▶ Aim: From the data below, pull out every line that contains the word "dimensions" and copy each one unchanged.

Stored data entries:
- - - - -

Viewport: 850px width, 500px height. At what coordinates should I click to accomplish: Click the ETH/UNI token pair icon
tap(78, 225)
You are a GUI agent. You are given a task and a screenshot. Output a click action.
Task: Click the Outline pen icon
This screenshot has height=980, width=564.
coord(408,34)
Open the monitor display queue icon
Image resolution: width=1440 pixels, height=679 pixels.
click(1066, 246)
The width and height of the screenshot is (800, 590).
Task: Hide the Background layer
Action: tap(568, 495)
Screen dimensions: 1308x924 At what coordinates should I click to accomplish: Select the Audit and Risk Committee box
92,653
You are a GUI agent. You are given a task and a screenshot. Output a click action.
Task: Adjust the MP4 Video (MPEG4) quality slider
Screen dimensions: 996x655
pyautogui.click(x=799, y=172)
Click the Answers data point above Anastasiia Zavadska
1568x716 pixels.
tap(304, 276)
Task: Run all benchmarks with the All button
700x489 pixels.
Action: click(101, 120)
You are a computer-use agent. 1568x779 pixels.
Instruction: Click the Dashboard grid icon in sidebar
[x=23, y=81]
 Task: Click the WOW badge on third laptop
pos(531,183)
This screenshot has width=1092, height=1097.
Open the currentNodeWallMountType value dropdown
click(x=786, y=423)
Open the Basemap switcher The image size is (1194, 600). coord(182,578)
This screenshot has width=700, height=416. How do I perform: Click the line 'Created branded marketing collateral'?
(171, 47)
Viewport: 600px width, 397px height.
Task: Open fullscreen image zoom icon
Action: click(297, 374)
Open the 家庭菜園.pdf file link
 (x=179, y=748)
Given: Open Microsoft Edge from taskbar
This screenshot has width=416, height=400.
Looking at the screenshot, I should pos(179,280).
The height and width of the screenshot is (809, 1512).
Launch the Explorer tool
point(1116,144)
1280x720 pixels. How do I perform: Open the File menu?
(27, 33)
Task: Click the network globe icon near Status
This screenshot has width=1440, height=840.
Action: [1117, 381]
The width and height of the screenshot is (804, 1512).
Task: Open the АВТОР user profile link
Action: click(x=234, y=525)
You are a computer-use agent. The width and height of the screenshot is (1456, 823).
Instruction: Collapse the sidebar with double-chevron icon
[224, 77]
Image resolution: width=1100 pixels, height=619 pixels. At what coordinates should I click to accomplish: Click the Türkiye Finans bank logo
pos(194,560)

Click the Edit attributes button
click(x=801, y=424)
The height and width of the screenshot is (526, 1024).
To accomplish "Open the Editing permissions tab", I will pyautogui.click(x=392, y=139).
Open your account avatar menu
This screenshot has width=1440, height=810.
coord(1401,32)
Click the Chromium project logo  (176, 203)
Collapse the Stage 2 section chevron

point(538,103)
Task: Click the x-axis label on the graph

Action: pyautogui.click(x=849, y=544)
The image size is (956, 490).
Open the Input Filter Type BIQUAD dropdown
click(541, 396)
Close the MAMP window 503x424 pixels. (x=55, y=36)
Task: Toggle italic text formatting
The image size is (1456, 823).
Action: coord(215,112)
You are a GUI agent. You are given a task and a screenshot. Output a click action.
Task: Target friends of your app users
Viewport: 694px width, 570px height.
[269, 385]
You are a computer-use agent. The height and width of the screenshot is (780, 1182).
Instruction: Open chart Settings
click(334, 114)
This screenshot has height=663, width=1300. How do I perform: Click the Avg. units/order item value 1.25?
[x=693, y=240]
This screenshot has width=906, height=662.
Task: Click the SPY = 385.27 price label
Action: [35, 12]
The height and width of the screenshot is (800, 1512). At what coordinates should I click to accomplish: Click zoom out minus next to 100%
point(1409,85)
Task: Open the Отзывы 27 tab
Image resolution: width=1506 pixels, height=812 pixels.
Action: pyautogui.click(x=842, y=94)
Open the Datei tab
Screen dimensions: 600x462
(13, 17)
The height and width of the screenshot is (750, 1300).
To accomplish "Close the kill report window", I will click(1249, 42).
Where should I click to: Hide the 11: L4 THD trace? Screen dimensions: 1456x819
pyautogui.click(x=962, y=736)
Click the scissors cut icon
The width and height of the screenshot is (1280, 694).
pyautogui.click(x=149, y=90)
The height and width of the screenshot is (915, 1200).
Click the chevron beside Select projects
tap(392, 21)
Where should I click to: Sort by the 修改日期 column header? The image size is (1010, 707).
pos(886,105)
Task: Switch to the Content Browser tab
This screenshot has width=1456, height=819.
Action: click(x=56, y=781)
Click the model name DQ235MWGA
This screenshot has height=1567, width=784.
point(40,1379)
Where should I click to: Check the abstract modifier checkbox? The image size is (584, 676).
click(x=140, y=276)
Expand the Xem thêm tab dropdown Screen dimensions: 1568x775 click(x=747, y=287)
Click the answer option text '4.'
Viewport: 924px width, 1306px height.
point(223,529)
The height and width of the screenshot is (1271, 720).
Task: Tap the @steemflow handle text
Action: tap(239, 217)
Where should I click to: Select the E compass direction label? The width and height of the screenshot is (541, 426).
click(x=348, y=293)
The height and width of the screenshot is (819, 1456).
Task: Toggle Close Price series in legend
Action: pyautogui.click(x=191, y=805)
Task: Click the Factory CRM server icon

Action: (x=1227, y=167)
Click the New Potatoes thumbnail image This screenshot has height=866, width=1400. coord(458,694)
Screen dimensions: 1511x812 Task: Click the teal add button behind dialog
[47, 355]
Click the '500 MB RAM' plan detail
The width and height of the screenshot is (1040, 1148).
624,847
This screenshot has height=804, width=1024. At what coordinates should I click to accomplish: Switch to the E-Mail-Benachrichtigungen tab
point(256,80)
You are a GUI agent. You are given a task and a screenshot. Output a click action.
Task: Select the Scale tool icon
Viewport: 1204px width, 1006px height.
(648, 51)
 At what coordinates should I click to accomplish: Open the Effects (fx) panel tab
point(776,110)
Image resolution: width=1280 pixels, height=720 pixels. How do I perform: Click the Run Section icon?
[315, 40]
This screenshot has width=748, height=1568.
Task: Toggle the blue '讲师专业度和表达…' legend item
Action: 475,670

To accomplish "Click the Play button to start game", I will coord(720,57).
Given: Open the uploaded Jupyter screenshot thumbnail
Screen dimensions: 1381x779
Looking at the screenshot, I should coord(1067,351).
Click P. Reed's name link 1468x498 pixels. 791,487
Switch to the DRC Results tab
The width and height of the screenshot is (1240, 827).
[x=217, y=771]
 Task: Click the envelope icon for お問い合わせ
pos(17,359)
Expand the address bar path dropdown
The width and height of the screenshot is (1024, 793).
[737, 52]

- - - - -

▶ Response:
Screen dimensions: 1308x924 At what coordinates should I click to accomplish: Select the Audit and Risk Committee box
Screen dimensions: 996x655
Screen dimensions: 600x462
Where should I click to: Hide the 11: L4 THD trace? Screen dimensions: 1456x819
Expand the Xem thêm tab dropdown Screen dimensions: 1568x775 click(x=747, y=287)
Screen dimensions: 1511x812 Task: Click the teal add button behind dialog
Screen dimensions: 1381x779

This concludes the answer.